In 2023, you’ll be able to contribute as much as $3,850 to an HSA as a person and as much as $7,750 if you happen to receive family coverage. To maximise your HSA’s potential as a retirement savings vehicle, financial advisors recommend contributing as much as you’ll be able to. Keep enough money readily available within the account to cover your annual deductible and invest whatever’s left over.
Under this convention, you’d pay for medical expenses out of pocket within the short-term in an effort to reap the advantages of long-term compounding growth. That signifies that this strategy is best fitted to someone with low health-care expenses and lots of money readily available to cover an emergency medical bill.
But good things come to those that can afford to attend. For one thing, there’s little or no doubt that you’re going to need the cash to fund your health care in retirement. A single person aged 65 in 2023 can expect to spend $157,500 on health care in retirement, in accordance with estimates from Fidelity.
And importantly, the medical expenses you withdraw money out of your HSA for haven’t got to be contemporaneous. So long as you retain your receipts for medical expenses along the best way, you’ll be able to reimburse yourself out of your HSA at any time without paying tax or a penalty.
“For people who’re in good health, making annual contributions and never using [their] HSA to pay for [medical expenses] creates multiple advantages,” says Michelle Fait, a CFP and founding father of Satori Financial in Seattle, Washington.
Not only do you construct up a stash of money for future medical expenses, she says, but “by also hanging onto your receipts for medical costs, you’ll be able to take out HSA funds as much as the whole of your receipts (or max within the HSA) at any time with no tax cost.”
Say you have got $100,000 in your HSA and need to take a $20,000 vacation. Provided you have got $20,000 price of receipts for qualified medical expenses you have racked up over time, you’ll be able to withdraw out of your HSA at any time and set sail tax-free.
Simply because an HSA offers a tax-efficient solution to save for health-care expenses in retirement doesn’t suggest that the account, or the insurance plan it’s tied to, is true for you.
Despite the attractive advantages, don’t let the tail wag the dog with regards to selecting an insurance plan, says Ashley Rittershaus, a CFP and founding father of Curious Crow Financial Planning in Revere, Massachusetts.
“Enroll within the best-fit medical insurance plan on your specific situation, considering your expected medical expenses, premiums, deductibles, out-of-pocket maximums and insurance coverage,” she says.
If you have got consistently high health-care costs and a decent budget, for example, a high-deductible plan might not be for you.
Moreover, consider whether an HSA investing strategy would impact you psychologically.
“Will you be less prone to seek medical care if you happen to know you will have to pay out of pocket? I imagine your health is more necessary than any financial profit, so if the reply to that query is yes, a standard health plan is likely to be the higher option for you,” Rittershaus says.
For those who find that a high-deductible plan is sensible, but you haven’t got the means to take a position the cash at once, that is advantageous too, financial pros say.
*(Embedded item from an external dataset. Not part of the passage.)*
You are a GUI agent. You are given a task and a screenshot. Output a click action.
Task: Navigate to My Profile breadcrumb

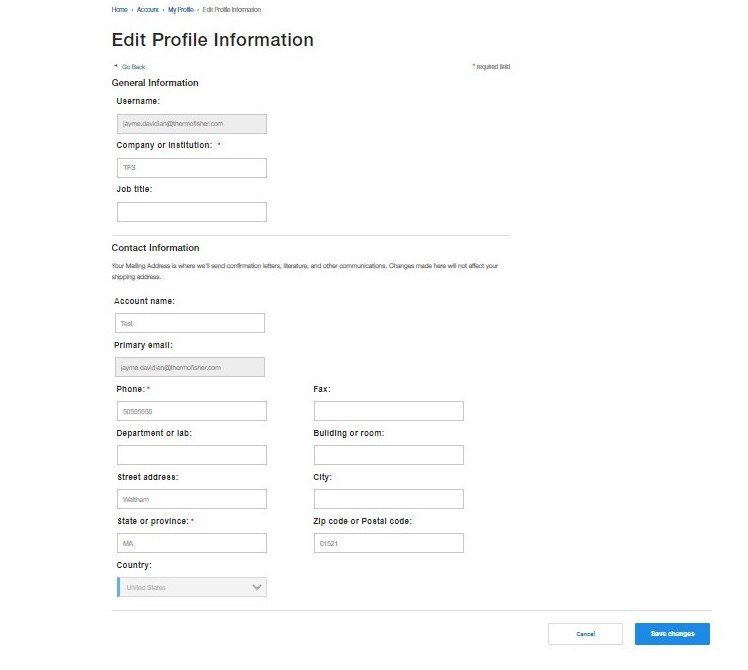tap(181, 10)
On the very least, you are getting a tax break on money you put aside for medical expenses, the identical as you’ll in an FSA.
“Essentially the most powerful attribute of an HSA is not necessarily just the economics. It’s the pliability that you have got,” says Kevin Robertson, executive managing director at HSA Bank.
Depending in your circumstances, he says, there’ll likely be years when you have got to spend and others if you’re able to save lots of. “The flexibleness that an HSA can bring to that person is absolutely where the key lies.”